▶ EXTRACTED TEXT
There are many different reasons why injuries sustained in car crashes result in chronic or long-term pain. First, there are several types of tissues in the neck that can give rise to pain. The most intense pain comes from the tissues with the greatest density of nerve fibers, such as the joint capsules and the ligaments holding the bones of the neck together. There are many ligaments in the neck that are vulnerable to being over-stretched and injured in a motor vehicle collision.
The mechanism of a “whiplash” injury in a rear-end collision is unique. Upon impact, the vehicle rapidly accelerates forward while the head momentarily remains in its original position, resulting in an initial straightening of the neck followed by extension. At the extreme end-range of backward extension motion, the ligaments in the front of the neck are over-stretched and can tear. Within milliseconds, the head is then propelled forwards into flexion which can then injure the ligaments in the back of the neck placing a significant amount of force on the joint capsules and ligaments holding the bones in close proximity. Another reason the neck is injured is the speed at which the head and neck “whip” in the backwards and forwards directions after the impact. This occurs faster than what we can voluntarily contract our neck muscles to resist–within 600 milliseconds! Therefore, even if we brace ourselves in preparation for an impact, we can’t avoid injury to the ligaments and joint capsules. Damage to the ligaments is difficult to “prove” by conventional x-ray, which is why bending views or, flexion/extension x-ray methods are needed. When there is damage to the ligaments, the vertebra will shift forwards or backwards excessively compared to neighboring vertebra. This can be measured to determine the extent of ligament laxity or damage and can help explain why neck pain can be so intense and/or chronic following an automobile collision. Not all car accidents occur from behind. In fact, only about 1/3 occur from this direction. One study investigated which direction created greater degrees of injury and found 57% of chronic pain patients in the study population were involved in rear-end collisions. The study also found that woman are more at-risk than men for whiplash injuries and that frontal and rear-end collisions resulted in significantly higher levels of ligament injury than side impacts
Another well-published reason why neck pain can “hurt so much” after a car crash is that the sensory input from the injured area to the brain can be so extreme that it leaves an “imprint” in the sensory portion of the nervous system and it becomes hypersensitive or sensitized, resulting in a lower pain threshold or being more sensitive to pain. This is similar to the “phantom limb” phenomenon that often occurs after a leg is amputated where the brain still “feels” leg pain after the limb has been removed. This has also been reported to be a reason for the significant constellation of symptoms often accompanying “whiplash” injuries. A partial list of symptoms associated with whiplash injuries includes neck pain, headache, TMJ / jaw pain, dizziness, coordination loss, memory loss, and cognitive difficulty in formulating thought, communicating, and losing your place during conversation.
Understanding whiplash and all of its nuances regarding signs and symptoms, x-ray requirements and measurement techniques, and treatment / management strategies are well understood by doctors of chiropractic. Chiropractors have a unique advantage over other healthcare providers as manual therapies, including spinal manipulation, have been shown to yield higher levels of satisfaction and faster recovery rates compared with other forms of healthcare.

▶ DATASET ENTRIES
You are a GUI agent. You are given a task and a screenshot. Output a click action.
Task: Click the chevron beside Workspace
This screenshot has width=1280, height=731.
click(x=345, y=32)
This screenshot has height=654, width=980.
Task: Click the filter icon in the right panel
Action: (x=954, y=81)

▶ YOUR ASSIGNMENT
Reproduce word for word the stretch of the whiplash article above from "There are many different" through "motor vehicle collision.".

▶ RESULT BELOW
There are many different reasons why injuries sustained in car crashes result in chronic or long-term pain. First, there are several types of tissues in the neck that can give rise to pain. The most intense pain comes from the tissues with the greatest density of nerve fibers, such as the joint capsules and the ligaments holding the bones of the neck together. There are many ligaments in the neck that are vulnerable to being over-stretched and injured in a motor vehicle collision.